I do not believe that my personal strategies offer adequate protection of patient information within the care setting. That is because these strategies still has a loophole for breaches. The loophole is that patient information is not typically encrypted. This implies that any person who can intercept the information while being transmitted will be able to view the information. This loophole can be addressed by employing encryption that prevents unauthorized persons from reading the information even if they can access it (Maki & Petterson 2013). HIPAA: An Issue of Patient Privacy Essay.

  • Provide examples of alternate or additional methods that could be used to insure patient privacy and confidentiality is maintained.

Other than the mentioned strategies, there are two additional strategies that can be applied.

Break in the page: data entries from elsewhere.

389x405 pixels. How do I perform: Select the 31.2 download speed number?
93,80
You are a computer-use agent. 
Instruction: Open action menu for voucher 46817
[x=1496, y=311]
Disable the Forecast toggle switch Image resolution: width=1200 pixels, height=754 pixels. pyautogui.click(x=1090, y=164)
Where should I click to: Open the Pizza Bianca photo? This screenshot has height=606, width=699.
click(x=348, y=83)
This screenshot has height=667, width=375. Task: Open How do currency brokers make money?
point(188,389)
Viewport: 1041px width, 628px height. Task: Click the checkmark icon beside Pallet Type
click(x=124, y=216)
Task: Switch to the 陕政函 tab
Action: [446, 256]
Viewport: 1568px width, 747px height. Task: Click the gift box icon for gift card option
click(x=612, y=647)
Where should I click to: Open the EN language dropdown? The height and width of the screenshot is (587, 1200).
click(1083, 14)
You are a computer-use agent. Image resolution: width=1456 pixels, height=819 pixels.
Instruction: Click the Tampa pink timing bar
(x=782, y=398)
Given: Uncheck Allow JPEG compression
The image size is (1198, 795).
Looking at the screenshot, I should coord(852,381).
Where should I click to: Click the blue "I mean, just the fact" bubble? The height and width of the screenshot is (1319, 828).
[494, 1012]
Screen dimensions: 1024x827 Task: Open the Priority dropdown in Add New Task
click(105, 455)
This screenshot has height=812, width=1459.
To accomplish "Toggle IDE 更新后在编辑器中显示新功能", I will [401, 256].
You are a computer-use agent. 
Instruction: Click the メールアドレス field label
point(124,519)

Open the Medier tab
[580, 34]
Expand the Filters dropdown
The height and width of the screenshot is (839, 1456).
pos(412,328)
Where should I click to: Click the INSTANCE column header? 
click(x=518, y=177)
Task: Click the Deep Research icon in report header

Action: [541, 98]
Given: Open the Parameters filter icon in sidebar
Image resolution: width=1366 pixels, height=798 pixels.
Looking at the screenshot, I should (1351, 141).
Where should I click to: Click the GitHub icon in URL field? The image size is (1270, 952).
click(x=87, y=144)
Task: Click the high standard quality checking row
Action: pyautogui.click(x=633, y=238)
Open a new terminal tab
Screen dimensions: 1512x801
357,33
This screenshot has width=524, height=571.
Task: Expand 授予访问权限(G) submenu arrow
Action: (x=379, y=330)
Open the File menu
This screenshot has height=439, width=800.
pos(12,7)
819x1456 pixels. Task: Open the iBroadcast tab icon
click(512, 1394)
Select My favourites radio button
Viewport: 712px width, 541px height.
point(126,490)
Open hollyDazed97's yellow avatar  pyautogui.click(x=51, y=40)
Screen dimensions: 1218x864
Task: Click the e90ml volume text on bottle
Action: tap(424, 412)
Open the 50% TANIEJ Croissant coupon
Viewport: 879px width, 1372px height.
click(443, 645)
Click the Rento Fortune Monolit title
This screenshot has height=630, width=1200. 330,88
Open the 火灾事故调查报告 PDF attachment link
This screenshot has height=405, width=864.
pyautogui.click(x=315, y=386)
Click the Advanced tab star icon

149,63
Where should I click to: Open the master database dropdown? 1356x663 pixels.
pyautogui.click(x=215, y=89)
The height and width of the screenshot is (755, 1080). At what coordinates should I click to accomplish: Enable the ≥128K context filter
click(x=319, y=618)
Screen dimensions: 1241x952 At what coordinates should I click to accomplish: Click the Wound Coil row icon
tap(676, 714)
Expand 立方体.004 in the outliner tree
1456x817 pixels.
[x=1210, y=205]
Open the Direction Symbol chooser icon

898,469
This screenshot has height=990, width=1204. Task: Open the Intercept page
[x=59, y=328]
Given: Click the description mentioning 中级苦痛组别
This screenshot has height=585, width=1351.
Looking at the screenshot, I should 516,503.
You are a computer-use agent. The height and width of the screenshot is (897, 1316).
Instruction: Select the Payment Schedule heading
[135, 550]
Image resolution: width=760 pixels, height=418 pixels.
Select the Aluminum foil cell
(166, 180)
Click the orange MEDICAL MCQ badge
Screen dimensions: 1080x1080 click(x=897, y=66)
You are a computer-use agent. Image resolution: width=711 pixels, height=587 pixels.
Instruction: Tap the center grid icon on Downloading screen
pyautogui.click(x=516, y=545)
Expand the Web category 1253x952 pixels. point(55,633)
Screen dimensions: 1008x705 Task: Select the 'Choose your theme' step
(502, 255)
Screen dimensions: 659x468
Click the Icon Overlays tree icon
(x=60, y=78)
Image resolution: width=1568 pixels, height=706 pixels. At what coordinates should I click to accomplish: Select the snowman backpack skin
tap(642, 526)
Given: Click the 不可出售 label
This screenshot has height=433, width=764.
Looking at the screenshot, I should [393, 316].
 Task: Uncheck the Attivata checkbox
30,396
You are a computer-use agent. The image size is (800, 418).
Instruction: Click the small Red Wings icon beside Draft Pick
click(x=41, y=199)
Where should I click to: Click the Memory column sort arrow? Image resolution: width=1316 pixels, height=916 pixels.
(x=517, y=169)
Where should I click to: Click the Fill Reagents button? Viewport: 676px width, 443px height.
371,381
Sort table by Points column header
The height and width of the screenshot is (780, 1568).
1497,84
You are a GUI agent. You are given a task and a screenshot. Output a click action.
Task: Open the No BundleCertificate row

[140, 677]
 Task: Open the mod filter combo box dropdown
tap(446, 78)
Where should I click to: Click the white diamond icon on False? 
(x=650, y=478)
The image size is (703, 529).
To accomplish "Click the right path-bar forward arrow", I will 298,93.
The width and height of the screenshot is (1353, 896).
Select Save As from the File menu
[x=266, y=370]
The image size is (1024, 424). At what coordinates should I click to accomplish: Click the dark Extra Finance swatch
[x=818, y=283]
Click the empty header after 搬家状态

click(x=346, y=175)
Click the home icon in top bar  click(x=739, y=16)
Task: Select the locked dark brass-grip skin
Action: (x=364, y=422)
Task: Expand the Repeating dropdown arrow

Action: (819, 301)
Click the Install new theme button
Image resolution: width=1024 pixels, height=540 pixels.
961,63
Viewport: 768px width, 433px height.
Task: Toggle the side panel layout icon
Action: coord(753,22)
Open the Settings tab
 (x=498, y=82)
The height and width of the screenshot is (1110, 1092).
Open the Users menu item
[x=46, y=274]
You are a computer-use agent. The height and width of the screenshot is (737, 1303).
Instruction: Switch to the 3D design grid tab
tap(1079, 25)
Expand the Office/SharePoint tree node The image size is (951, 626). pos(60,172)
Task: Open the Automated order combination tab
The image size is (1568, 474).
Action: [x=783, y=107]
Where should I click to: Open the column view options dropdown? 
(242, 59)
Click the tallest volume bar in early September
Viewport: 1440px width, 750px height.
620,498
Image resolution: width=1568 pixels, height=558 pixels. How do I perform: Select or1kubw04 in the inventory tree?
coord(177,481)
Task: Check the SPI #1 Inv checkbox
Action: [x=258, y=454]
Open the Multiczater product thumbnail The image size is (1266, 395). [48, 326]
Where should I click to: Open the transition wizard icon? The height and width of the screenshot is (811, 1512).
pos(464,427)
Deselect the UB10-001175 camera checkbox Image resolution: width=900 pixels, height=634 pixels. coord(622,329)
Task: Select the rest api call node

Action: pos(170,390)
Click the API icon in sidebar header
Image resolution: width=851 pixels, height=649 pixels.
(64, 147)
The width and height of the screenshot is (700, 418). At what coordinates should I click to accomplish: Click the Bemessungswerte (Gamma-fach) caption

The first strategy is to implement a mobile device use policies that controls how the device is used if it contains vital information. The strategy focuses on evaluating applications. At the very least, unsecured and unapproved applications should not be used. The second strategy is to regularly update operating systems, applications and other software. The updates plug previous security vulnerabilities. The mobile device users should be informed of these updates while the more sensitive devices should include options for forced security updates (Davis & LaCour, 2016). HIPAA: An Issue of Patient Privacy Essay.

References

Bromwich, M. & Bromwich, R. (2016). Privacy risks when using mobile devices in health care. CMAJ, 188(12), 855-856. doi: 10.1503/cmaj.160026

Davis, N. & LaCour, M. (2016). Foundations of health information management. Amsterdam: Elsevier Health Sciences.

Maki, S. & Petterson, B. (2013). Using the electronic health record: in the health care provider practice (2nd ed.). Mason, OH: Cengage Learning. HIPAA: An Issue of Patient Privacy Essay.

McGonigle, D., & Mastrian, K. G. (2018). Nursing informatics and the foundation of knowledge (4th ed.). Burlington, MA: Jones and Bartlett Learning. HIPAA: An Issue of Patient Privacy Essay.